[TASK TO CARRY OUT]
Copy out, word for word, the stretch of the material below from the line containing "Image resolution: width=702" through the line containing "click(x=645, y=1331)", including both of those lines. Leave the pictures out of your copy.

[EXERCISE INPUTS]
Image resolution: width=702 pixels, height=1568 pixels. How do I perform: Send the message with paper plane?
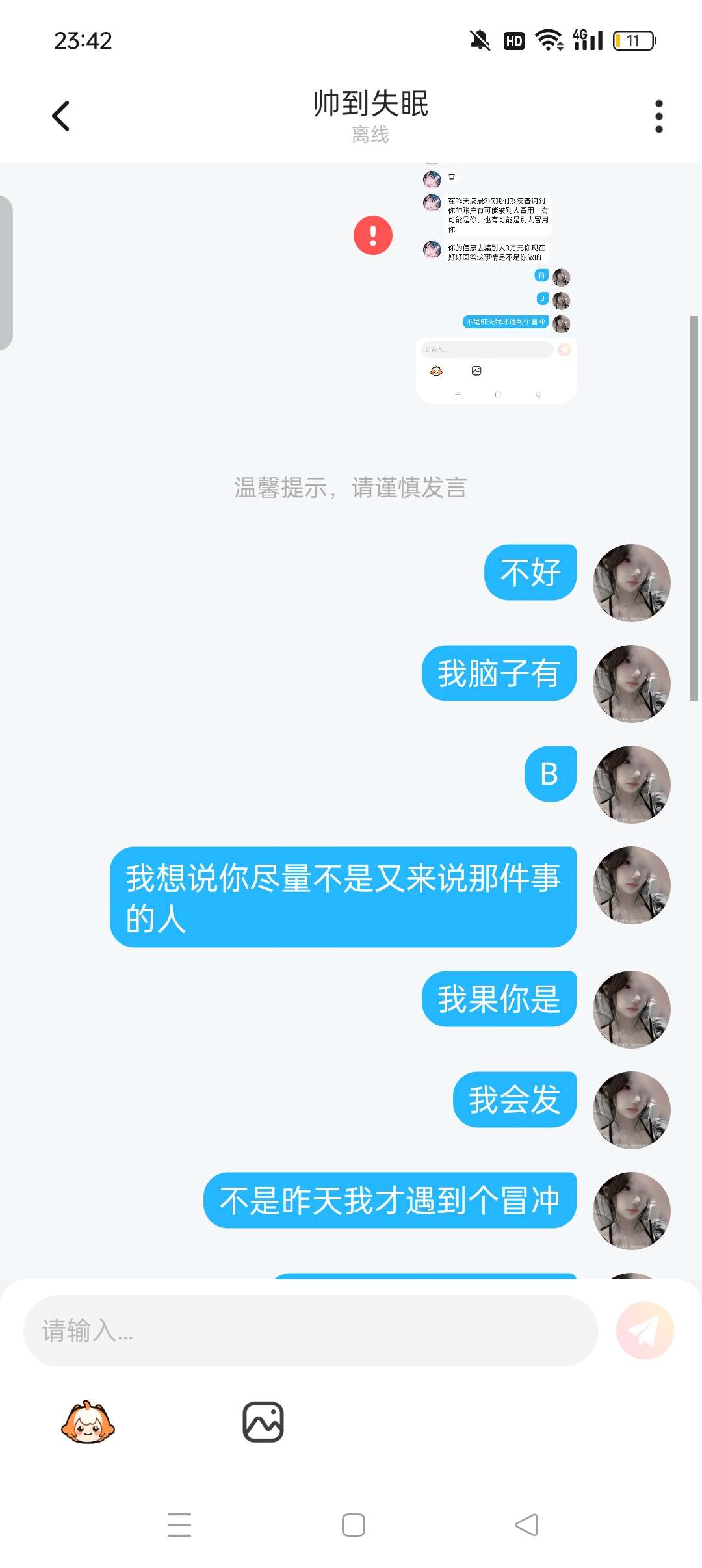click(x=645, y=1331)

...

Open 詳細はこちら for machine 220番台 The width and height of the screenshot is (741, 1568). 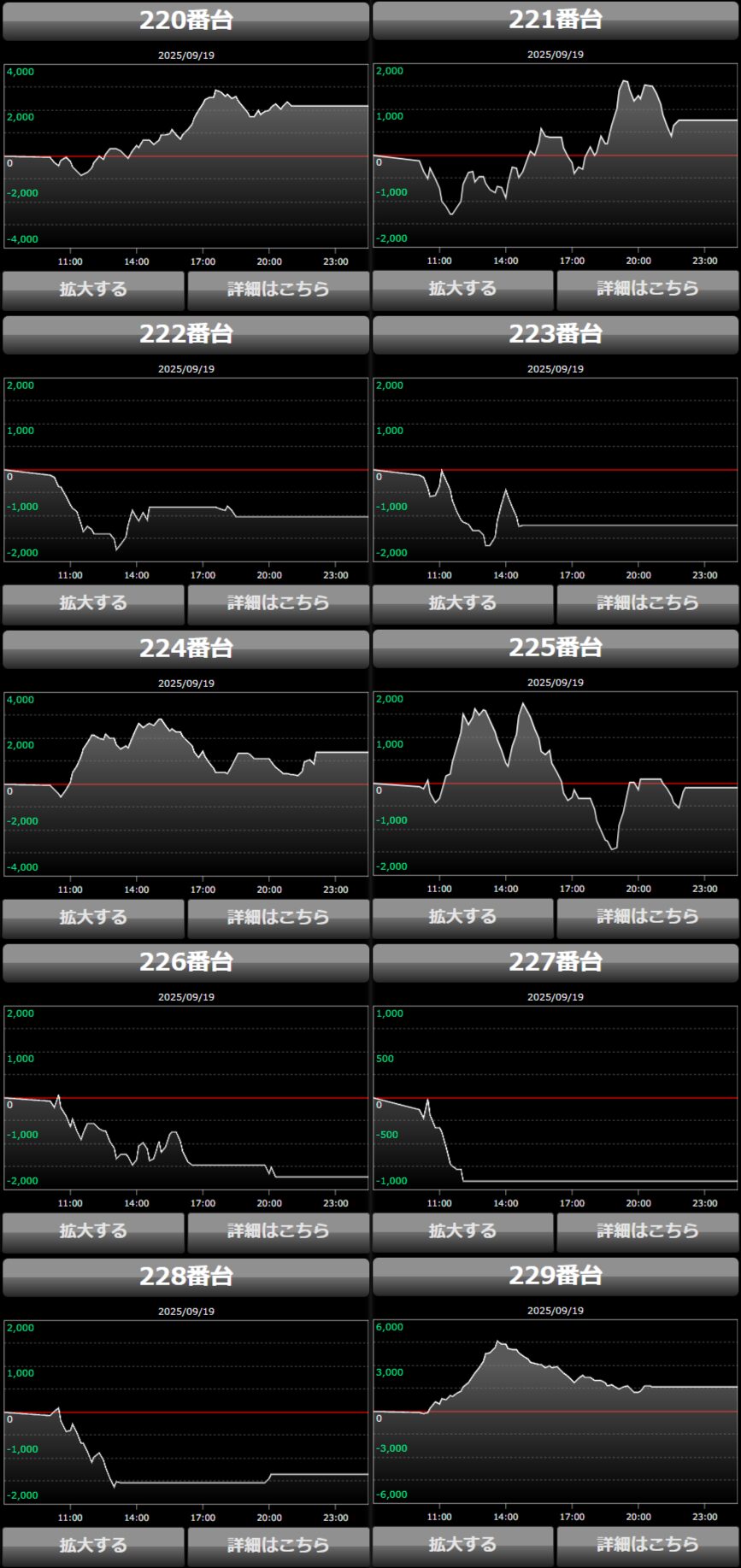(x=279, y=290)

...

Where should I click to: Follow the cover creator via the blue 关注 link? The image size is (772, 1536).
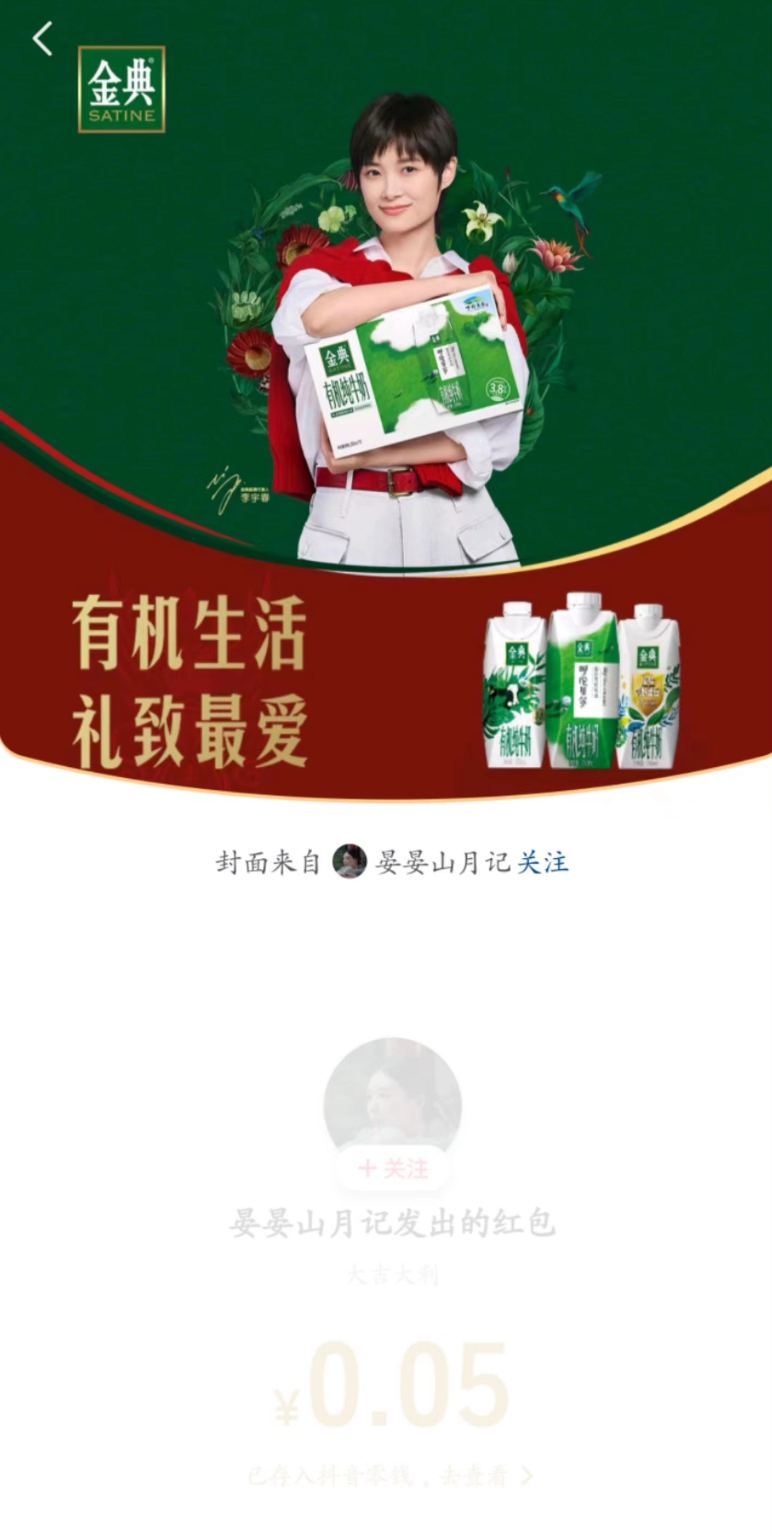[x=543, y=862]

[EXPECTED ANSWER]
Image resolution: width=702 pixels, height=1568 pixels. How do I perform: Send the message with paper plane?
click(x=645, y=1331)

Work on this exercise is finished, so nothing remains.